My children don’t whisper. Not ever. My son has two settings, loud and off. This makes events like church services quite a struggle. (thank the Lord we belong to a charismatic, child friendly church where there are plenty of loud points in the service to mask his outbursts). My daughter doesn’t really whisper either but she will put her mouth to my ear and produce this hissing noise that making my skin crawl and sends dribbles of spittle down my neck. More like a talking snake with too much saliva than a whisper.
I try to whisper to them rather than yell, but they don’t seem to hear my lower tones. When they are close to me, I really try to look in their eyes and lower my voice, making sure I really have their attention.

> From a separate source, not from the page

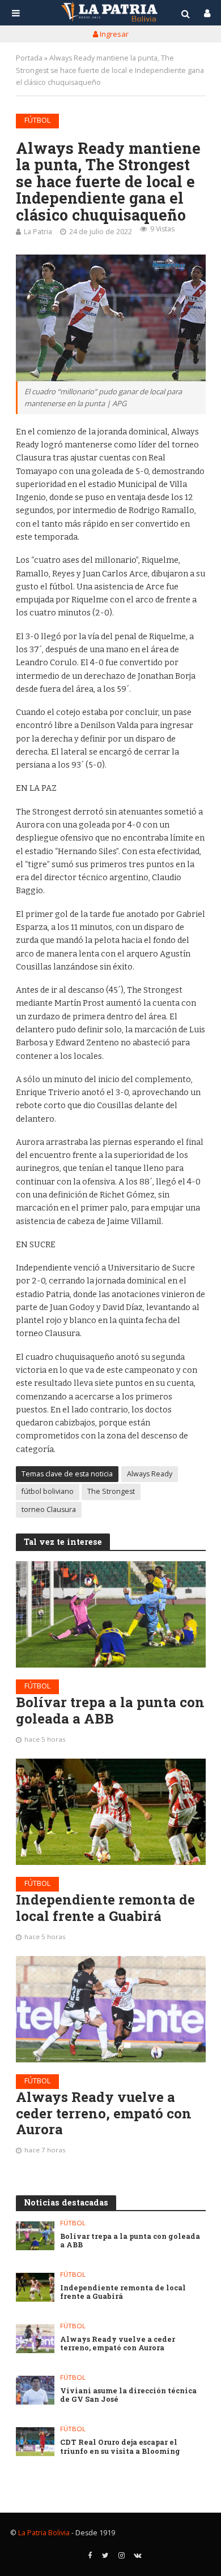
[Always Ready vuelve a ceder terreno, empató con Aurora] (111, 2009)
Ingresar (113, 34)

But when I’m cleaning the upstairs bathroom or in the kitchen making dinner and I hear the scuffles and screams coming from the living room nothing can replace that holler of
“What is going on down there? Whatever you are doing, stop it!”
Into this world of noise and chaos I try to remember to listen for my Father’s voice. He tends to whisper which I appreciate but sometimes I want to tell him to speak up. I strain my soul to hear his heart. Somehow I must connect with him. In the early hours, just before bed or during the in-betweens of the day I try to set aside my own agenda and just listen. My own thoughts crowd in and before I know it I’m off on another project or called into the fray of triage parenting. But I can’t stop trying. I may feel like I’m fighting a losing battle, but I will wage on because I know the quest is half the point. To wrestle like Jacob, argue like Moses and eventually hear the still small voice like Elijah.